GREEN BAY – This is when Mike McCarthy often gets his Packers to play some of their best football.
The when in this case refers to what's commonly called the "mini bye," when the team is coming off a Thursday night game and has had extra rest, recovery and preparation time before its next contest.
The Packers certainly needed the rest and recovery part due to their lengthy injury list, which impacted significantly the two home games Green Bay had to play in a five-day span against Cincinnati and Chicago.
"It feels great. It's the one positive of a Thursday night game," receiver Jordy Nelson said of the brief respite. "You get like a mini rest button for the body and the mind, to get away from it, not come into the building over the weekend. It's good."
A bonus day of opponent preparation never hurts, either, after a long weekend off. The Packers took advantage of that on Tuesday, whereas the players' normal workweek begins on Wednesday.
McCarthy has always put the extra time to good use. During his coaching career, he's 9-2 in games following a mini bye, and the Packers will look to improve on that Sunday in Dallas, a full 10 days after their previous game.
While 9-2 is a strong mark, it looks even better upon closer examination. One of those two losses was the "Fail Mary" game in Seattle in 2012, which comes with the requisite asterisk.
The other loss was last year in Atlanta in late October, perhaps the only time in McCarthy's tenure the Packers were so banged up the mini bye didn't really help them get healthy. The seven inactive players for that Week 8 contest with the Falcons were as follows: RBs Ty Montgomery and James Starks, WR Randall Cobb, and TE Jared Cook on offense, plus LB Clay Matthews and CBs Damarious Randall and Quinten Rollins on defense.
Ouch. Yet, in the noisy Georgia Dome, the shorthanded Packers took the Falcons to the wire, losing by one point on an Atlanta touchdown in the final half-minute. It was a great example, even in defeat, of how McCarthy uses the mini bye to get his team playing at a high level.
A couple of recent success stories are impressive, too. Back in 2013, with quarterback Aaron Rodgers injured and the Packers coming off a Thanksgiving drubbing in Detroit, Green Bay rallied for a practically season-saving one-point home win over Atlanta.
Then the following year, after a rough loss in Seattle in the kickoff opener, the Packers stormed back from an early 21-3 deficit to beat the Jets at home by a touchdown, beginning a stretch of five wins over their next six games.
This year, the Packers aren't coming off a loss, but they've weathered numerous injuries to be 3-1 and in a tie for first in the NFC North at the quarter pole.

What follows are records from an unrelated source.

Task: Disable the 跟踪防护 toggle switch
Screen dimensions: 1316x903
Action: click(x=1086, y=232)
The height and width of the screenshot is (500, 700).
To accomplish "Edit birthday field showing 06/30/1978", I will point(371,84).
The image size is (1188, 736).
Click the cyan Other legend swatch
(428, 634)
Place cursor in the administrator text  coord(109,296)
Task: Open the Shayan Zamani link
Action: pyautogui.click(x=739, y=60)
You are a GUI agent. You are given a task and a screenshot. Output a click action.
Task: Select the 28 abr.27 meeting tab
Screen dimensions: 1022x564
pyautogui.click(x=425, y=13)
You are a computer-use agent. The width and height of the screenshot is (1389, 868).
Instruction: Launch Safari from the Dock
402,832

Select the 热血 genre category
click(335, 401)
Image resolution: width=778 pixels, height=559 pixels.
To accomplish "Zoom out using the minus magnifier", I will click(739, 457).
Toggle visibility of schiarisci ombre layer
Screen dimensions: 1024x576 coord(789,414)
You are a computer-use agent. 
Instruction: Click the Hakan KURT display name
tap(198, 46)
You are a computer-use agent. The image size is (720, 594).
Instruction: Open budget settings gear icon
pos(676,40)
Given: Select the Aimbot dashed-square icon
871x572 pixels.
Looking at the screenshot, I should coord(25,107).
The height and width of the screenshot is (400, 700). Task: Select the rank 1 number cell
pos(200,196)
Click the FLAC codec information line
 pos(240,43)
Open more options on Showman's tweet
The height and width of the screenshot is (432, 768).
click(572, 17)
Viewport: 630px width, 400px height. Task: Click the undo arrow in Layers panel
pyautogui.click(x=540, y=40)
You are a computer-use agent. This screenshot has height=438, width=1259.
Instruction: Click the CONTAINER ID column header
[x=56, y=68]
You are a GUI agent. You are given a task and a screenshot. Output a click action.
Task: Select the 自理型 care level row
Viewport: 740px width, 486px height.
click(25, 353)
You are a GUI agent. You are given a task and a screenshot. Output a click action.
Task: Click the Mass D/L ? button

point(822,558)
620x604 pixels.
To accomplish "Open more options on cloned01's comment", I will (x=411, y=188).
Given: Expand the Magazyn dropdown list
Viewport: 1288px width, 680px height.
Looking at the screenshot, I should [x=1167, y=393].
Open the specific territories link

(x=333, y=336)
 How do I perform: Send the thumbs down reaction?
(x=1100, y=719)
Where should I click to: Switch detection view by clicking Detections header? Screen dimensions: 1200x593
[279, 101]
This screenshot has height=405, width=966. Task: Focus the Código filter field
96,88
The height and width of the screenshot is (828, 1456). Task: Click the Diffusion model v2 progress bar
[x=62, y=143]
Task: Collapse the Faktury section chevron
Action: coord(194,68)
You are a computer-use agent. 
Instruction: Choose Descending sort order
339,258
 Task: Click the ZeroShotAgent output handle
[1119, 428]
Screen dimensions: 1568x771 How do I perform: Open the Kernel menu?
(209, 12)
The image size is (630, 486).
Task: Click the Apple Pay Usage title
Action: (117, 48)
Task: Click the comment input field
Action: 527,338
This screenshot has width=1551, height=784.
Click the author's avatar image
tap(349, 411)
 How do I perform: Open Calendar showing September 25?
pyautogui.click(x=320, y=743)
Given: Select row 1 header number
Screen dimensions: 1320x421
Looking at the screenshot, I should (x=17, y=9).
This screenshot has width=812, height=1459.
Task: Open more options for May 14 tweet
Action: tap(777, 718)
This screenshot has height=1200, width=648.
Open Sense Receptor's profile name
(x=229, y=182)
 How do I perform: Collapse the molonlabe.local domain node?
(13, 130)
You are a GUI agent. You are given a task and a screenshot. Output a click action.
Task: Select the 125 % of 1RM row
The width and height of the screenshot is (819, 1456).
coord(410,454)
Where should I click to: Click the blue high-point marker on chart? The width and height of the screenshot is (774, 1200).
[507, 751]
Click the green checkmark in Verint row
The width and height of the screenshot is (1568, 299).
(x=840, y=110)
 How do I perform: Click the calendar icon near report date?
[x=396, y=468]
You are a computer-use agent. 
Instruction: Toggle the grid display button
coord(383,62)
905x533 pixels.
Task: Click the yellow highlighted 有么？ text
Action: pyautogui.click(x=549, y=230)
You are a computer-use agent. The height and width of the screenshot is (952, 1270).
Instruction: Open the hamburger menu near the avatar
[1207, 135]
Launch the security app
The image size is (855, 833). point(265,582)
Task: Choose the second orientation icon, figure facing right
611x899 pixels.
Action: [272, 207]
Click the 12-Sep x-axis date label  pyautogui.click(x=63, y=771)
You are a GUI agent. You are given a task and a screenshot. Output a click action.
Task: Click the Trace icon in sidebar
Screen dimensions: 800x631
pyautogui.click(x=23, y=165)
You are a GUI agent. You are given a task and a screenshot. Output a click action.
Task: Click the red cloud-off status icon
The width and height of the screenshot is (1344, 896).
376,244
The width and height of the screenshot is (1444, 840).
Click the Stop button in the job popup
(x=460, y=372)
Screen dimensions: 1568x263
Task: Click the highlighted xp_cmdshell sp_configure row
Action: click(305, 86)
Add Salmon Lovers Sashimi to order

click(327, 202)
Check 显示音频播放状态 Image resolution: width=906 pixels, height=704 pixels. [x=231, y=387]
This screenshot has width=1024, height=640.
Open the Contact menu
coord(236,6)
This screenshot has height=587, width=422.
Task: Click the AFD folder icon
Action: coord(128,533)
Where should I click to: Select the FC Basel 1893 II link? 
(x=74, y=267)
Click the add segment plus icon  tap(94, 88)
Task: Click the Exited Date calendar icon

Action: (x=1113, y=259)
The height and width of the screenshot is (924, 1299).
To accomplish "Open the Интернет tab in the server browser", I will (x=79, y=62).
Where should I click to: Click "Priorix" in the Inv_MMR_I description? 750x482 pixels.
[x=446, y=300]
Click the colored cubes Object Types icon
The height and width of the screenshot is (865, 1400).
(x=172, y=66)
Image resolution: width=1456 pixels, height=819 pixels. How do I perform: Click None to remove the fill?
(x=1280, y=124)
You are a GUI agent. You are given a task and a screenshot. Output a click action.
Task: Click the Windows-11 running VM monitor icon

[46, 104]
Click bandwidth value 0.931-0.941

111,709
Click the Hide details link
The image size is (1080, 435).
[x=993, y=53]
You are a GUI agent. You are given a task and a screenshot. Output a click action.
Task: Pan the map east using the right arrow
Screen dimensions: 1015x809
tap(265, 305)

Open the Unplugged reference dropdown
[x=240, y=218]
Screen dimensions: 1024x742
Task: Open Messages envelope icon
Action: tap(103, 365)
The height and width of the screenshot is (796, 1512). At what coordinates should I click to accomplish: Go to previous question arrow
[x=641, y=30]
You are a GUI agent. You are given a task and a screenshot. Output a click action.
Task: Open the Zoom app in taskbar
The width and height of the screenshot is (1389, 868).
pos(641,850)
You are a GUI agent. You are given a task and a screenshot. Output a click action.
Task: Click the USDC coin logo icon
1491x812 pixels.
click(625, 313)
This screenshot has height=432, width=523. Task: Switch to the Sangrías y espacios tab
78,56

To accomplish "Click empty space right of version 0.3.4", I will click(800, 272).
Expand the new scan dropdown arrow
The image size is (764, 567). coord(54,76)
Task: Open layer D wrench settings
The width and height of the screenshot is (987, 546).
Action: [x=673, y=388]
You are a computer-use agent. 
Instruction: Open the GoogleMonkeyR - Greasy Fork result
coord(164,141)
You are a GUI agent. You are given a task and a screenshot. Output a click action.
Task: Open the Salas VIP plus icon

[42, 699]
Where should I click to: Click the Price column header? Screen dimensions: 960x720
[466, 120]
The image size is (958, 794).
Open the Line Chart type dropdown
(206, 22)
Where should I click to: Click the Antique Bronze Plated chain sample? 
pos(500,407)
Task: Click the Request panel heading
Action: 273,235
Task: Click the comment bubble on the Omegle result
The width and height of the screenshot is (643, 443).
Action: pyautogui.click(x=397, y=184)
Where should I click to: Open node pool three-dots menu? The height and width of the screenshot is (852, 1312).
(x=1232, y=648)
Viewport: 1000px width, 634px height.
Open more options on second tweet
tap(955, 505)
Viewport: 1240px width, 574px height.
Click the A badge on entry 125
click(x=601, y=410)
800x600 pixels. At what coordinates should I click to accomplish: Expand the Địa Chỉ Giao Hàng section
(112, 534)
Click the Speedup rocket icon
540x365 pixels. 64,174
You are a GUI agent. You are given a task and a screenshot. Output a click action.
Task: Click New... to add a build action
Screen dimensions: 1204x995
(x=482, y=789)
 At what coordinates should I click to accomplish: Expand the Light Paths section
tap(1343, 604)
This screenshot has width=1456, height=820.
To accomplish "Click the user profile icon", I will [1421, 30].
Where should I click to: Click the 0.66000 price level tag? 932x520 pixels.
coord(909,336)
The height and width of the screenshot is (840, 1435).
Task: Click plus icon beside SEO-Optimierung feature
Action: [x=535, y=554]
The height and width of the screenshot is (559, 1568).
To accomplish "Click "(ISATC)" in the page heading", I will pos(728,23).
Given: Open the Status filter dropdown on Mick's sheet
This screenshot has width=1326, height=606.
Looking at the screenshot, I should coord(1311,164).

Amongst Montgomery, tackles David Bakhtiari and Bryan Bulaga, receiver Davante Adams, defensive lineman Mike Daniels and cornerback Davon House, the Packers would love to get at least some if not all of them back for these next three games before their full bye week at the end of the month.
In the health department, they'll take whatever they can get whenever they can get it, but there's no question the team is in a better place than a week ago at this time.
"The guys do feel good," McCarthy said as the week started. "There's a lot of energy."
The Packers will need every ounce of that energy in Dallas against a Cowboys team that, even though the players aren't talking publicly about it, has to be hell-bent on getting back at a playoff nemesis that has bounced it from the postseason two of the last three years.
Interestingly, last week the Cowboys were playing another team coming off a Thursday night/mini bye, and the Rams came back from an early double-digit deficit to chalk up a huge road win.
Chances are the Cowboys learned something from that this week, as well as harped on the importance of protecting their home turf now that they've lost two of their last three home games dating back to January.
From the Packers' perspective, this is an opportunity to get their first road win of 2017 after the loss in Atlanta's new stadium three weeks ago. If breaking even on the road is how a team stays in the hunt, starting 0-2 on the road would create a bit of a hill to climb.
Coming off the mini bye, the timing couldn't be better to avoid that.